Woman Finds Deadly Snake Slithering Into Kitchen Window: ‘Abandon Ship’

Woman Finds Deadly Snake Slithering Into Kitchen Window: ‘Abandon Ship’

While sitting in her lounge watching TV, Lisa Macca, who lives in Australia’s Blue Mountains region, received a « not so welcome » visitor at her kitchen window. The guest was an adult eastern brown snake, one of the more venomous reptiles in the world.

« I heard the dogs bark their snake/lizard bark, » Macca told Newsweek. « It’s different to their usual bark so I know when to come running. »

Smiling back at her was the deadly reptile. Macca quickly brought her animals and children inside and called her local snake catcher, Troy. « He was on his way to have dinner with his family, but he came here for me first, » she said. Troy quickly caught the snake and released it in some nearby brushland.

Eastern brown snakes have the second-most toxic venom in the world, according to the University of Melbourne’s Australian Venom Research Unit. The venom contains a neurotoxin that shuts down a victim’s heart, diaphragm and lungs, causing the person to suffocate. As a result, eastern brown snakes are responsible for more snakebite fatalities than any other species in Australia.

The species is found throughout eastern and southern Australia—hence its name. Its natural habitat also overlaps with some of the most populated areas in the country, so it is not uncommon to find them in people’s homes.

Macca shared the incident in a Facebook post on Tuesday in the group View From YOUR Window.

Eastern brown snake at window
This deadly eastern brown snake was perched on Lisa Macca’s window sill in her home in Australia.
Lisa Macca/Facebook

« A casual smile from the not so welcome visitor at my kitchen window, » she said in the post. « Just happens to be one of the world’s most venomous snakes but mehhh he doesn’t seem to care. »
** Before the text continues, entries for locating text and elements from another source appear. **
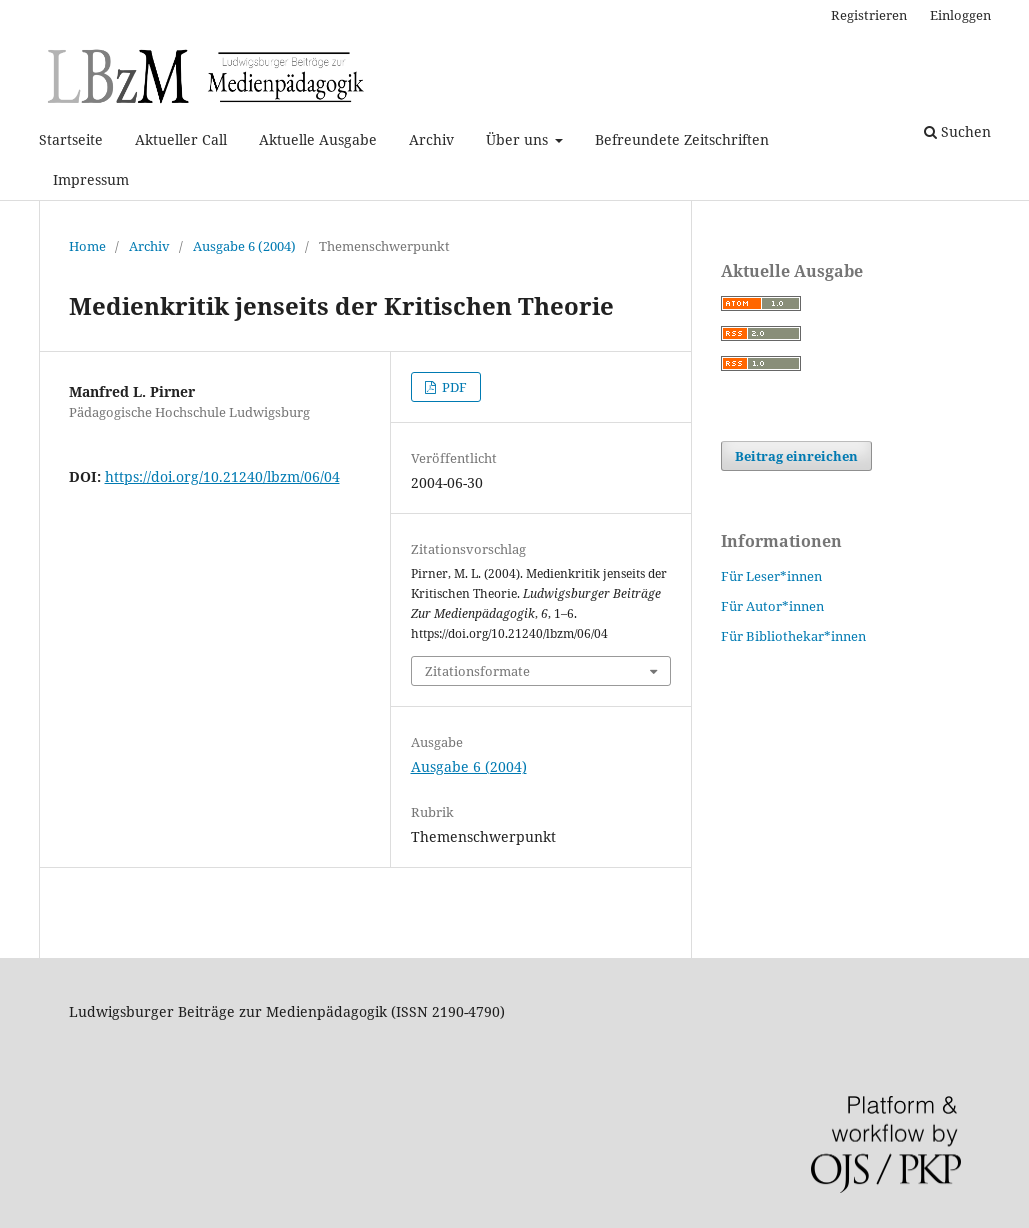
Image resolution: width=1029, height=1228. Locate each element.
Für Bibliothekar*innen (793, 636)
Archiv (431, 139)
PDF (453, 387)
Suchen (957, 131)
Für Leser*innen (771, 576)
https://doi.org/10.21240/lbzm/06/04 (222, 476)
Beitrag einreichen (796, 456)
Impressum (91, 179)
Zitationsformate (477, 671)
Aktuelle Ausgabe (318, 139)
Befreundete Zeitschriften (682, 139)
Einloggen (960, 15)
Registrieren (869, 15)
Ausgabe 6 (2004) (244, 246)
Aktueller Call (181, 139)
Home (87, 246)
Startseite (71, 139)
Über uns (519, 139)
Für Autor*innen (772, 606)
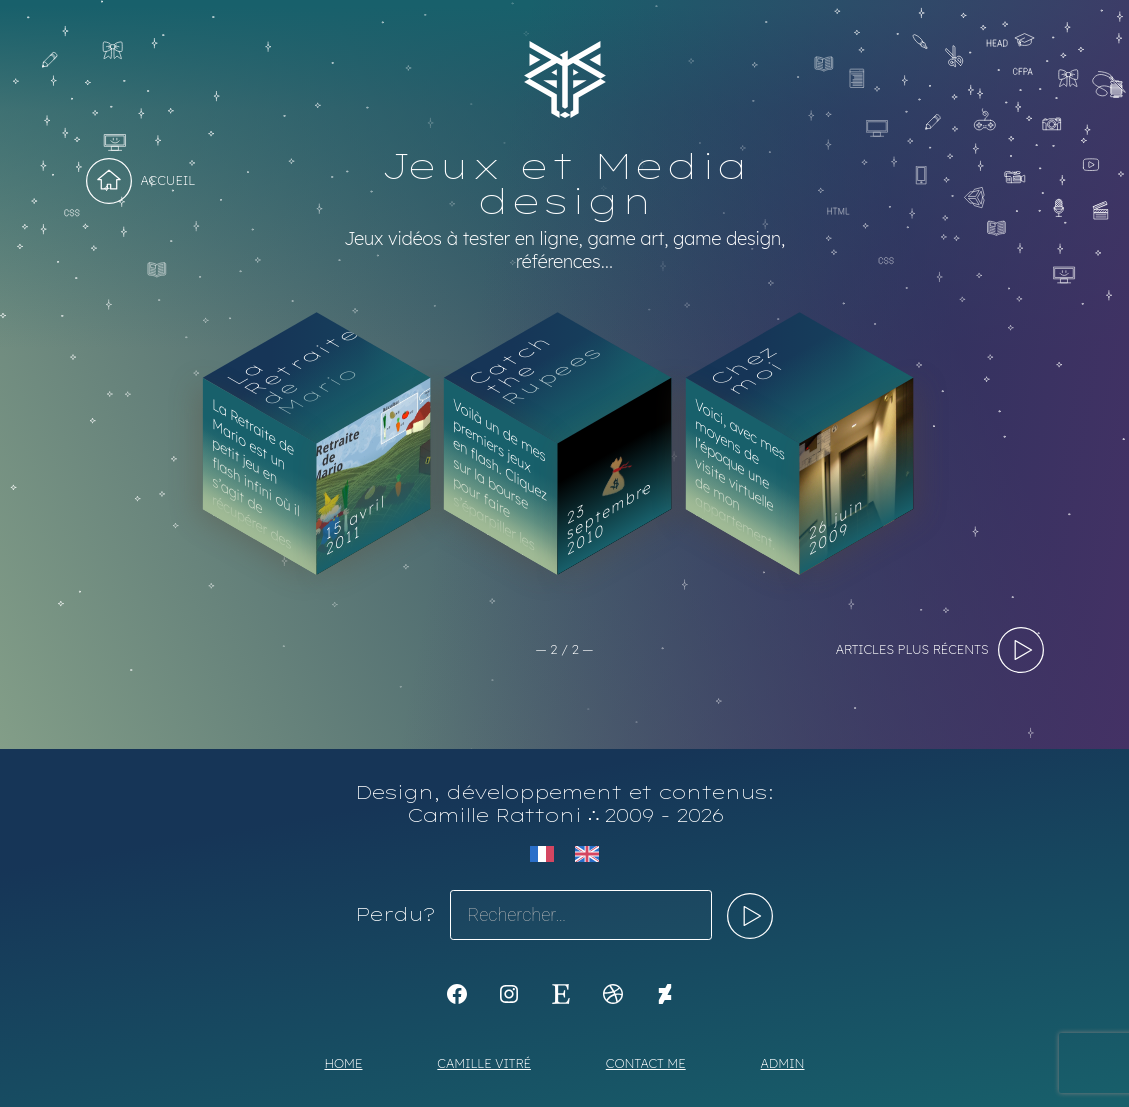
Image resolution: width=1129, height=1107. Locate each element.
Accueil (168, 180)
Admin (783, 1063)
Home (344, 1063)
She told Newsweek, « We live in the Blue Mountains [west of Sydney] and back onto national park bushland, so yes snakes are in the area. We for some unlucky reason have had upwards of 50 snakes here in the 11 years we’ve lived in this house. Mostly just yellow-faced whip snakes, some golden crowns, pythons and one juvenile eastern brown and this big eastern brown. »

Eastern brown snake
The snake is seen climbing the kitchen window sill.
Lisa Macca/Facebook

Macca’s Facebook post has received over 17,000 likes and thousands of comments from shocked users.

« Ahhh, he wants to be housemates, » wrote one. « Abandon ship! » said another.

Despite their fearsome reputation, the snakes are fairly docile and will bite only if they feel threatened. Still, if you ever find one of these reptiles—or any venomous snake, for that matter—you should always call a professional.